Few can be unaware of the change which has taken place in recent years in the Roman Catholic Church in relation to the Bible and the laity. The Scriptures are now being circulated and are available in a way in which they were not a short time ago, even in Roman Catholic countries. It is reported that in India the celebration of Bib!e Sunday is marked with a ceremony of 'enthronement of the Bible in houses' which involves the censing of it and various other acts of homage!
This may suggest to some Protestants that the Church of Rome is becoming more biblically oriented. The new prominence, however, given to the Bible since Vatican II must be understood in terms of the teaching of that council itself, which states, '... It is not from sacred Scripture alone that the Church draws her certainty about everything which has been revealed. Therefore both sacred tradition and sacred Scripture are to be accepted and venerated with the same sense of devotion and reverence'. Also, besides adding tradition, or the oral teaching of the church and placing it on the same level as Scripture, the Church of Rome insists that the Bible can only be interpreted by the magisterium or teaching office of the church.
Thus the same decree of Vatican II goes on, 'The task of authentically interpreting the word of God, whether written or handed on, has been entrusted exclusively to the living teaching office of the Church'. This of course is vested in the Pope himself.
When these facts are taken into account, it will be seen that the presence and availability of the Bible in the Church of Rome is seriously compromised. The Roman Catholic layman is allowed to use it devotionally, to foster piety, but not to prove doctrine. That is the business of the Pope and the hierarchy. By virtue of this teaching office the Word of God is corrupted, something against which the apostle Paul repeatedly warns (2 Corinthians 2:17 and 4:2).
Two examples will show the serious implications of this position and how it brings the Church of Rome under the same condemnation which our Lord pronounced against the Pharisees, when he said that they made the Word of God of none effect through their tradition.
First, let us take those commandments which define our duty to God. The first commandment declares that we must worship God only. The Church of Rome permits the worship of saints, angels and relics. She does so on the basis of a verbal quibble between latria, worship which may be paid to God alone, and dulia, worship which may be paid to saints.
In the second commandment God forbids the worship of images. The Church of Rome sets aside the second commandment and allows the worship of images. The force of this commandment is evaded by including it under the first and dividing the tenth commandment up into two, in order to make up the number to ten.
God forbids blasphemy in the third commandment. The Church of Rome waives this when she takes the names of God such as 'Holy Father' and ascribes them to the Pope.
In the fourth commandment God commands his day to be kept holy. It is well known that the emphasis in the Church of Rome is upon attending mass, not keeping the day holy.
The concept of man's duty to God is thus thoroughly corrupted by the teaching authority of the Church and the commandments of God are made of none effect through tradition.

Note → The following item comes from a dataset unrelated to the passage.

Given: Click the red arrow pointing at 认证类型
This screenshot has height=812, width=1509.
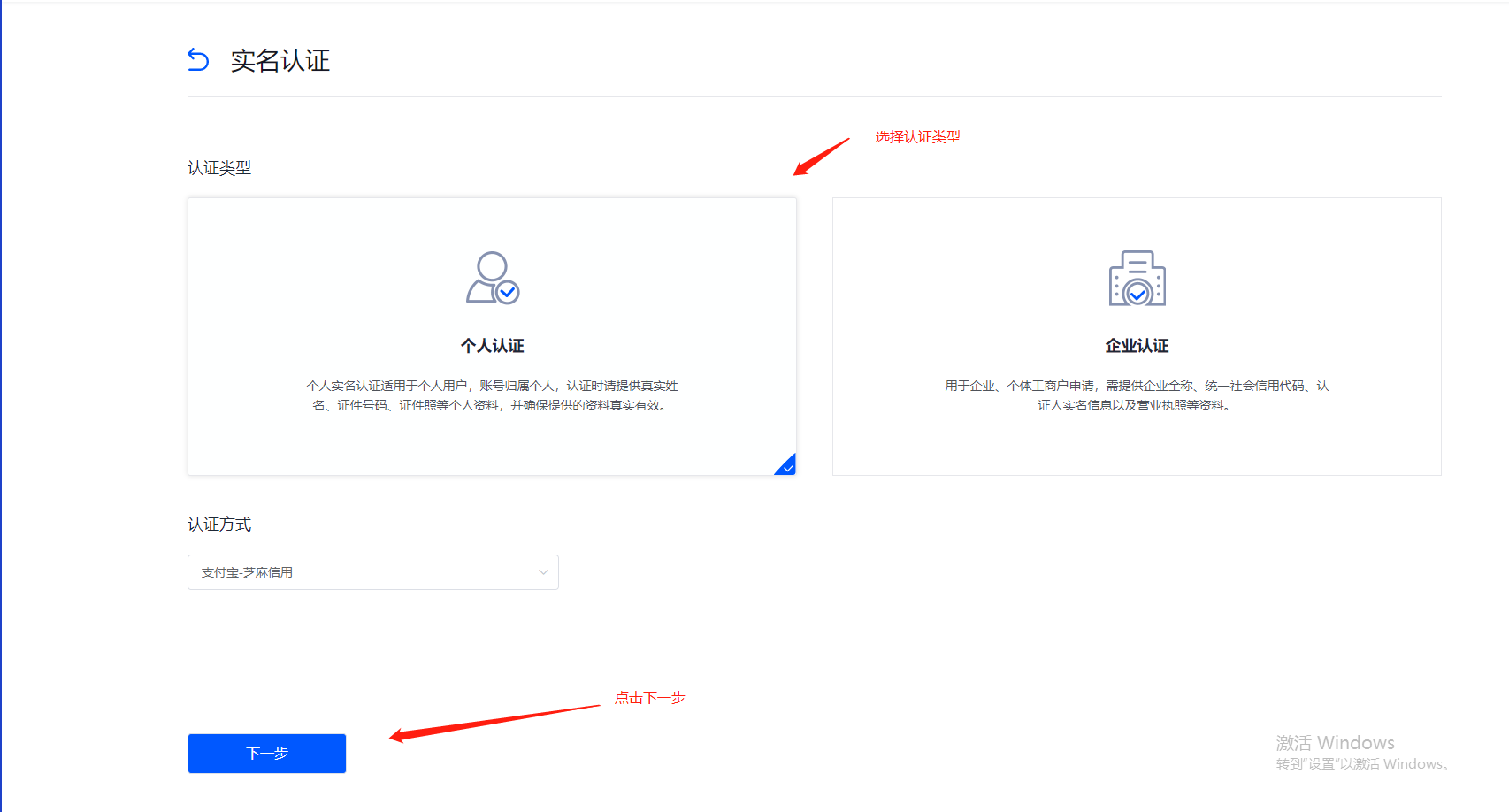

Secondly, let us take an example of what the Bible says about Mary and what the Roman Church makes of it. The decree on Mary, of Vatican II states, '... her intercession brought about the beginning of miracles by Jesus'. But if we read the story in John 2, that is not how it appears at all. On the contrary Jesus was showing to Mary on that occasion that he was sovereign in the exercise of his power as the Son of God and would tolerate no interference, not even from her, 'Woman, what have I to do with thee? Mine hour is not yet come'.
What is common to these examples is that the Church of Rome has succeeded in making the Bible say the exact opposite to what it is in fact saying. If the teaching office of the Church cannot be trusted here where can it be trusted? Are not the Scriptures twisted and tortured in the interest of the church's dogma and tradition?
There is then a great gulf in principle and practice between the Protestant position of the sole authority and sufficiency of Scripture (as stated in the sixth Article of the Church of England), and that of the Church of Rome. And it seems clear which is more likely to communicate to us the true message of the Bible.
This fundamental difference remains unresolved. There is no indication that Rome intends to change its position. Protestants cannot, and must not, surrender the unique authority and primacy of Scripture. That alone made The Reformation of the Church possible four hundred years ago, and gives hope of its further reformation today. Without it spiritual darkness would quickly overtake Christendom as a whole.